# Exercise:
Transcribe the following material line by line, reproducing every character without alteration.

Entries drawn from a collection
+ + + + +

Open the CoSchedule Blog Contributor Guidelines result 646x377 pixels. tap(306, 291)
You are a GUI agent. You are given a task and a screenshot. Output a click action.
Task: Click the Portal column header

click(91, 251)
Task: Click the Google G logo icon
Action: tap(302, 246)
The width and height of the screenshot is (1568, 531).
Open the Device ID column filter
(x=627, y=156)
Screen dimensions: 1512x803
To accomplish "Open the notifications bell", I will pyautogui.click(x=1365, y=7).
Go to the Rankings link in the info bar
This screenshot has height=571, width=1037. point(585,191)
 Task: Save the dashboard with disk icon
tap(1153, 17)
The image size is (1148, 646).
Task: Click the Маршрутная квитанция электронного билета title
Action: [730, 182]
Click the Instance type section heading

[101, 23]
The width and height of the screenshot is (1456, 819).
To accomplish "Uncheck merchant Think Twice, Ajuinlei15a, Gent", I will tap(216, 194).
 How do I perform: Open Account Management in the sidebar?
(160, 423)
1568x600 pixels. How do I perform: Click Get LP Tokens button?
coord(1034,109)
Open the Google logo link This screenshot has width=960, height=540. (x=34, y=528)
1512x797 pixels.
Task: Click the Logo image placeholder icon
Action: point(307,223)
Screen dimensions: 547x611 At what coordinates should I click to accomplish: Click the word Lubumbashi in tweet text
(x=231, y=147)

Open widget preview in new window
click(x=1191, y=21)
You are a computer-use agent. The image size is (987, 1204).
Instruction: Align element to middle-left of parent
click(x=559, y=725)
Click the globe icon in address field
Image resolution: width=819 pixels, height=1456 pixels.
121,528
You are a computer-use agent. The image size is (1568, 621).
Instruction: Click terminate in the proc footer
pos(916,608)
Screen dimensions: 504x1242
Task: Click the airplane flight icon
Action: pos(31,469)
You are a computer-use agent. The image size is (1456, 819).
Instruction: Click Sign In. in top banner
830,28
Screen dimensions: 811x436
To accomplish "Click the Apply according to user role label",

+ + + + +

# Answer to the problem:
Open the CoSchedule Blog Contributor Guidelines result 646x377 pixels. tap(306, 291)
You are a GUI agent. You are given a task and a screenshot. Output a click action.
Task: Click the Portal column header

click(91, 251)
Task: Click the Google G logo icon
Action: tap(302, 246)
The width and height of the screenshot is (1568, 531).
Open the Device ID column filter
(x=627, y=156)
Screen dimensions: 1512x803
To accomplish "Open the notifications bell", I will pyautogui.click(x=1365, y=7).
Go to the Rankings link in the info bar
This screenshot has height=571, width=1037. point(585,191)
 Task: Save the dashboard with disk icon
tap(1153, 17)
The image size is (1148, 646).
Task: Click the Маршрутная квитанция электронного билета title
Action: [730, 182]
Click the Instance type section heading

[101, 23]
The width and height of the screenshot is (1456, 819).
To accomplish "Uncheck merchant Think Twice, Ajuinlei15a, Gent", I will tap(216, 194).
 How do I perform: Open Account Management in the sidebar?
(160, 423)
1568x600 pixels. How do I perform: Click Get LP Tokens button?
coord(1034,109)
Open the Google logo link This screenshot has width=960, height=540. (x=34, y=528)
1512x797 pixels.
Task: Click the Logo image placeholder icon
Action: point(307,223)
Screen dimensions: 547x611 At what coordinates should I click to accomplish: Click the word Lubumbashi in tweet text
(x=231, y=147)

Open widget preview in new window
click(x=1191, y=21)
You are a computer-use agent. The image size is (987, 1204).
Instruction: Align element to middle-left of parent
click(x=559, y=725)
Click the globe icon in address field
Image resolution: width=819 pixels, height=1456 pixels.
121,528
You are a computer-use agent. The image size is (1568, 621).
Instruction: Click terminate in the proc footer
pos(916,608)
Screen dimensions: 504x1242
Task: Click the airplane flight icon
Action: pos(31,469)
You are a computer-use agent. The image size is (1456, 819).
Instruction: Click Sign In. in top banner
830,28
Screen dimensions: 811x436
To accomplish "Click the Apply according to user role label",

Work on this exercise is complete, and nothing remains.